Ngwato chief (c. 1830–c. 1873)

Macheng (c. 1830) was the chief, or kgosi, of the Ngwato tribe from 1857 to 1858 and from 1866 to 1872. He succeeded his half-brother Sekgoma I as the rightful heir, but Sekgoma reclaimed power twice in Macheng's life.

== Early life ==
Macheng was born c. 1830 to Sedimo, the regent of the Ngwato tribe, and Bobjwale, the widow of Ngwato kgosi Kgari. He was recognised as issue of Kgari, and was considered Kgari's heir to be kgosi. Macheng was the half-brother of Kgari's children with Bobjwale: Khama II and Mokgokong.

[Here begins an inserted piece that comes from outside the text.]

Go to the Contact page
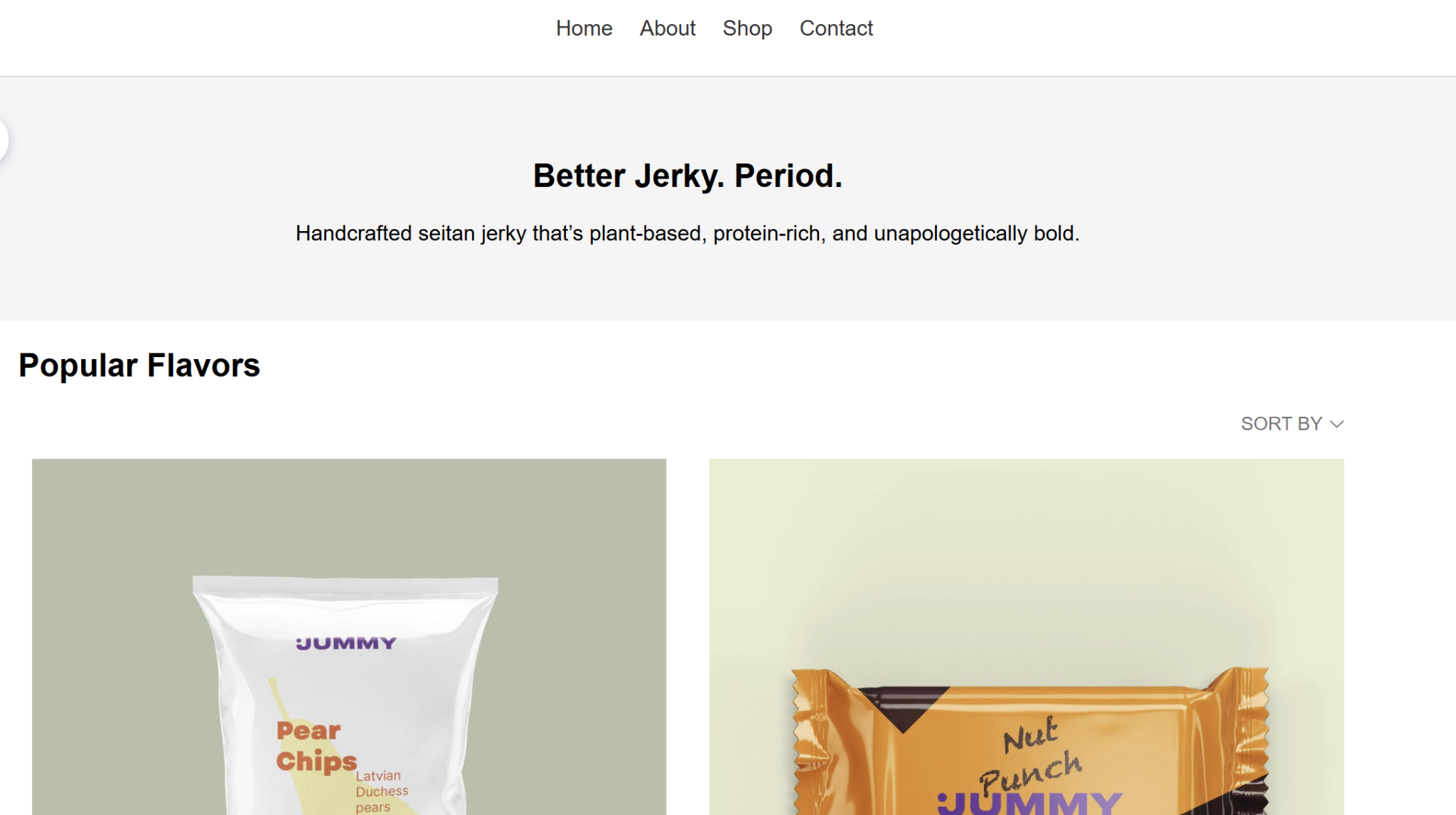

Macheng was taken by Northern Ndebele people as a child, and he grew up in Matabeleland. Kgari's other son, Sekgoma, was made kgosi in his place.

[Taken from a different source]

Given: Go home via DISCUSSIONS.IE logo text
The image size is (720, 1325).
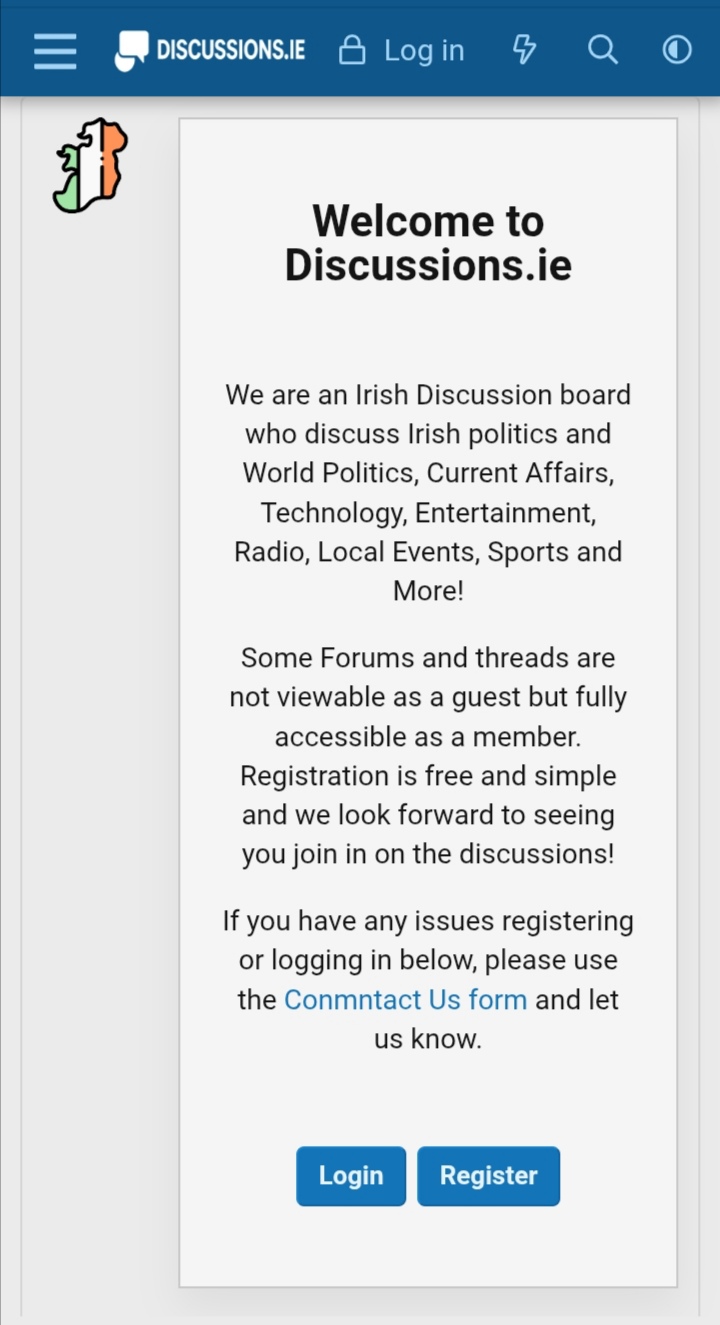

Macheng married a woman named Kwenayagae.

== Kgosi of the Ngwato ==
Macheng returned to the Ngwato in 1857 and he replaced Sekgoma as kgosi. Sekgoma went to the Kwena tribe, allegedly fearing that Macheng would have him killed, and convinced the Kwena kgosi Sechele I to raise an army for him. Macheng ruled with heavy authority as they did in Matabeleland, making him unpopular with elites in the Ngwato tribe. Sekgoma returned with Bakwena soldiers in 1858 and seized power back from Macheng. Macheng went to Lerala where he was given shelter by the Tswapong people, a tributary of the Ngwato. Sekgoma led an expedition to Lerala in response, effectively ending Tswapong control over the area.

Macheng became kgosi again in 1866 after usurping the position from Sekgoma. His reign ended in 1872 when he was overthrown by the son of Sekgoma, Khama III, who then abdicated in favour of his father. The coup was supported by the London Missionary Society.

== Death and legacy ==
Macheng died c. 1873. Khama III overthrew his father Sekgoma I in 1875. Macheng's wife Kwenayage later married kgosi Sechele I of the Kwena tribe.